In MG and YA, historical fiction and fantasy have been favorites since she was young. But more than genre, she’s looking for the kinds of stories that transport her: to the past, an imagined world, or a perspective wholly different from her own. She’s drawn to stories that push readers to question their assumptions of the world. She’s interested in humorous voices; she’s also a fan of epistolary novels and other unexpected storytelling techniques, like Amie Kaufman and Jay Kristoff’s Illuminae Files series or Sorcery and Cecelia by Patricia Wrede and Caroline Stevermer.

Her favorite picture books are the kind that make both kids and grown-ups laugh. Inventive premises, twist endings, and quirky characters are all good ways to pique her interest.

Katherine is looking for upmarket adult fiction that straddles the literary and commercial divide. Books that inspire her list run the gamut from Where’d You Go, Bernadette to Yaa Gyasi’s Homegoing. She loves unexpected takes on familiar stories and flawed yet endearing characters. Katherine is actively seeking adult and juvenile narrative nonfiction—particularly projects that highlight stories the history textbooks left out. In the same vein, she’d love to work with nonfiction graphic novel projects like John Hendrix’s The Faithful Spy.

Katherine is not looking for: adult genre fiction (romance, thriller, high fantasy/sci fi), business, poetry, memoirs, or screenplays.

Twitter: @KatWessbecher

Prior to joining Bradford Literary in early 2020, I acquired and edited children’s books at Putnam and was the science and technology editor for an academic book review journal. I’ve got room to grow my client list and am actively seeking new clients in both children’s and adult.I’m most excited by stories that transport me: to the past, to an imagined world, to a perspective wholly different from my own. I’m drawn to stories which push readers to question their assumptions of the world. I’m all for immersive storylines and plot twists I don’t see coming, but first and foremost, I need to connect with the characters on an emotional level (bonus points if they can make me laugh or cry!).

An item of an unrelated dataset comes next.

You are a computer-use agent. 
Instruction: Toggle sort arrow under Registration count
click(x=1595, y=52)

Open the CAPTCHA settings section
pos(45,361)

One of the best ways to stand out in my submissions inbox is with a distinctive voice. I’ve got an inexplicable love for unexpected narrative techniques, so send me your epistolary novels in the vein of Amie Kaufman and Jay Kristoff’s Illuminae Files series, Sorcery and Cecilia by Patricia Wrede and Caroline Stevermer, or Where’d You Go, Bernadette by Maria Semple. Humor is always welcome!

For MG and YA, I’m fond of historical fiction—particularly from settings and perspectives we don’t often read about—and contemporary stories with fresh voices that don’t shy away from weightier themes. On the fantasy and science fiction side, grounded and high are both welcome, as long as worldbuilding doesn’t get in the way of the characters.

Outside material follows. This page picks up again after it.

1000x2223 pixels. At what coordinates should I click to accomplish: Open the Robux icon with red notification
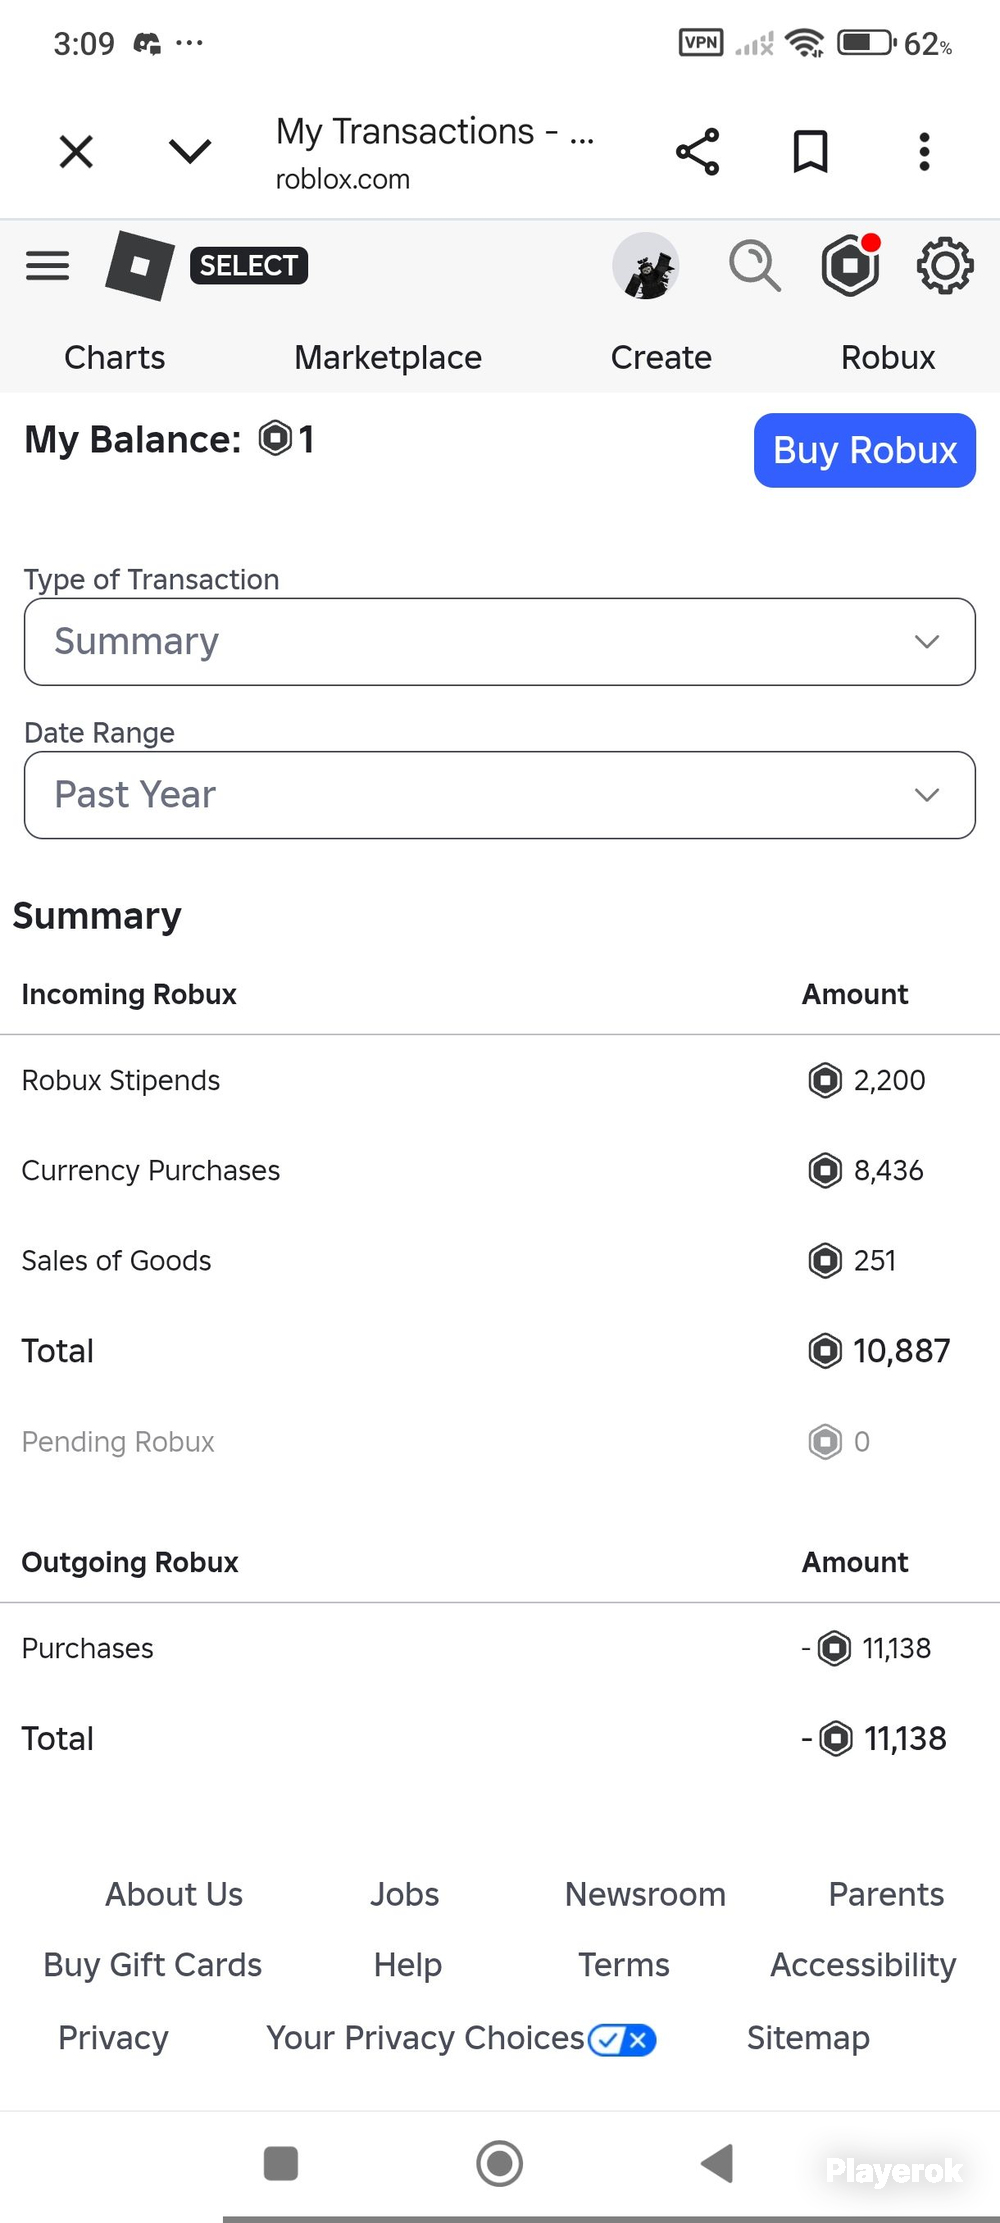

On the adult side, I’m selectively seeking upmarket fiction that straddles the literary and commercial divide. I love unexpected takes on familiar stories and flawed yet endearing characters. I’m not seeking genre projects at this time (e.g., no adult romance, mystery, sf/f).

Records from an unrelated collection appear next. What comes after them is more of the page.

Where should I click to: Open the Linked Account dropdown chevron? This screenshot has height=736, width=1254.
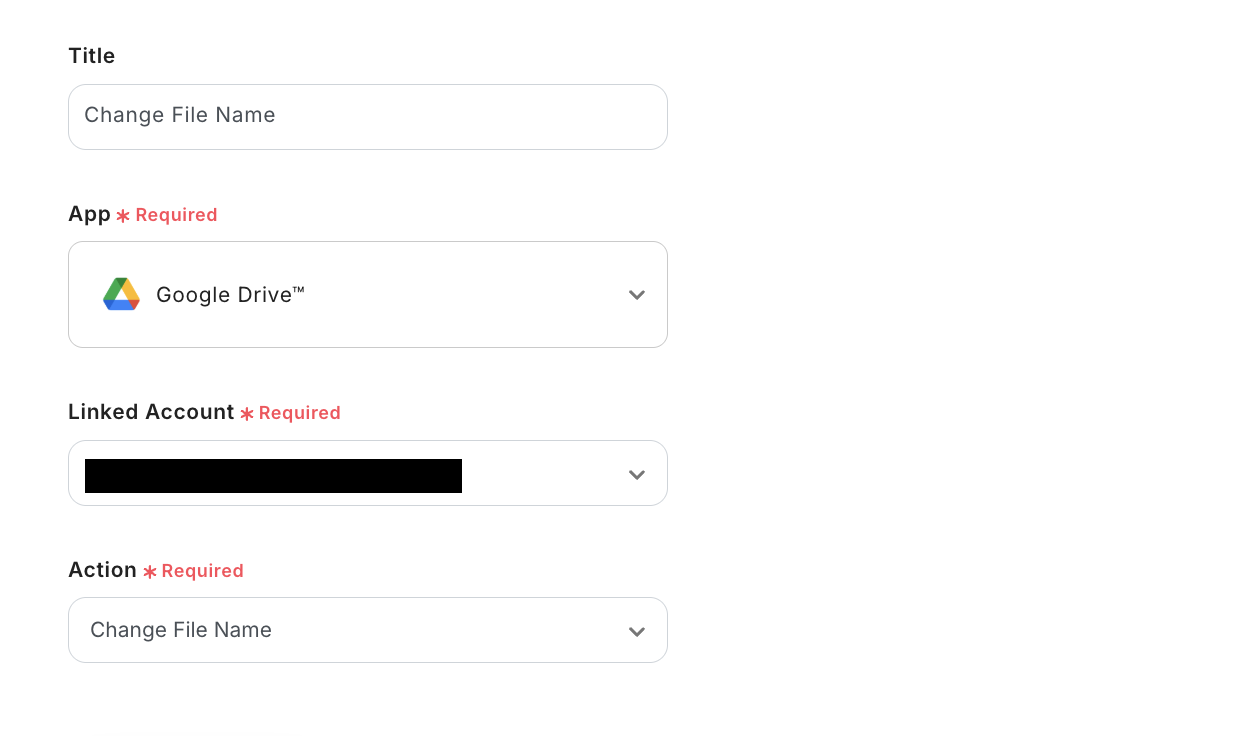[x=637, y=474]
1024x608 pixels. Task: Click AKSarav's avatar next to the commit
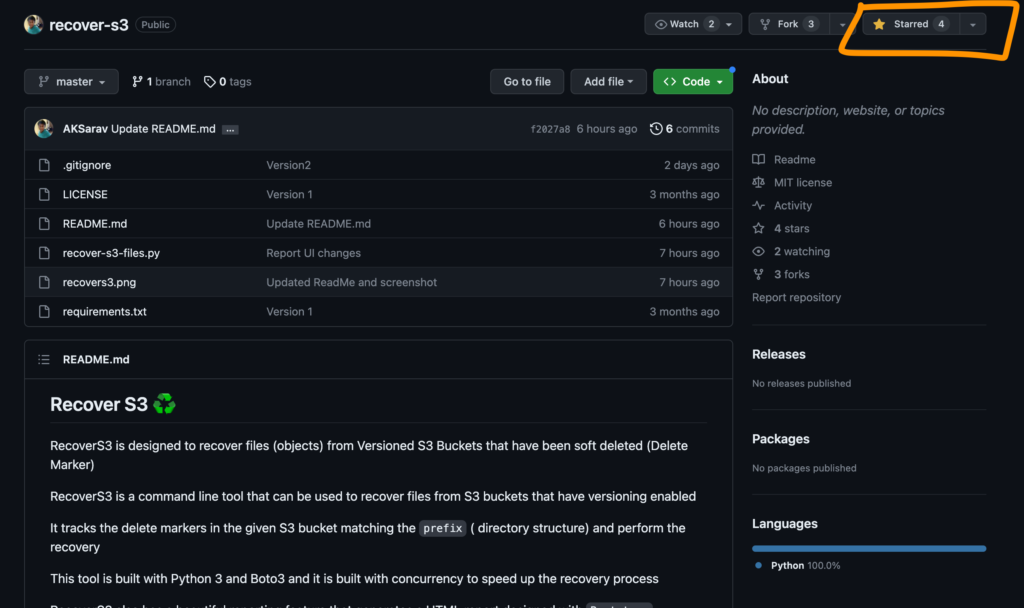pyautogui.click(x=43, y=128)
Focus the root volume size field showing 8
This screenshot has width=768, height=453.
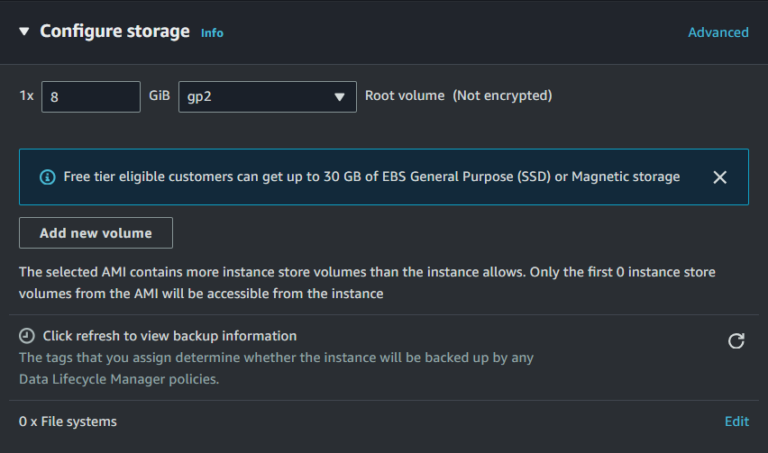tap(91, 97)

In picture books, my favorites are the kind that make both kids and grown-ups guffaw. Inventive premises, twist endings, and quirky characters are all good ways to pique my interest. I’m a better fit for narrative texts than concept-driven ones.

I’d love to find great adult and juvenile narrative nonfiction—particularly projects that highlight the people and stories the history books left out.

Below is Part One of My Interview with Katherine:

When did you know then that you wanted to become an agent?

I was a bookworm growing up and dreamed of a publishing career, but I started out on the house side: I worked as an editorial assistant at Putnam (an imprint of Penguin) and was building my own list of YA and middle grade fiction by the time I moved out of NYC six years later. Ultimately, I’m most passionate about collaborating with authors to help their stories find an audience, and I’m lucky to be able to do exactly that as an agent.

Do you think your editor experience at Penguin Books for Young Readers prepared you for your career as an agent?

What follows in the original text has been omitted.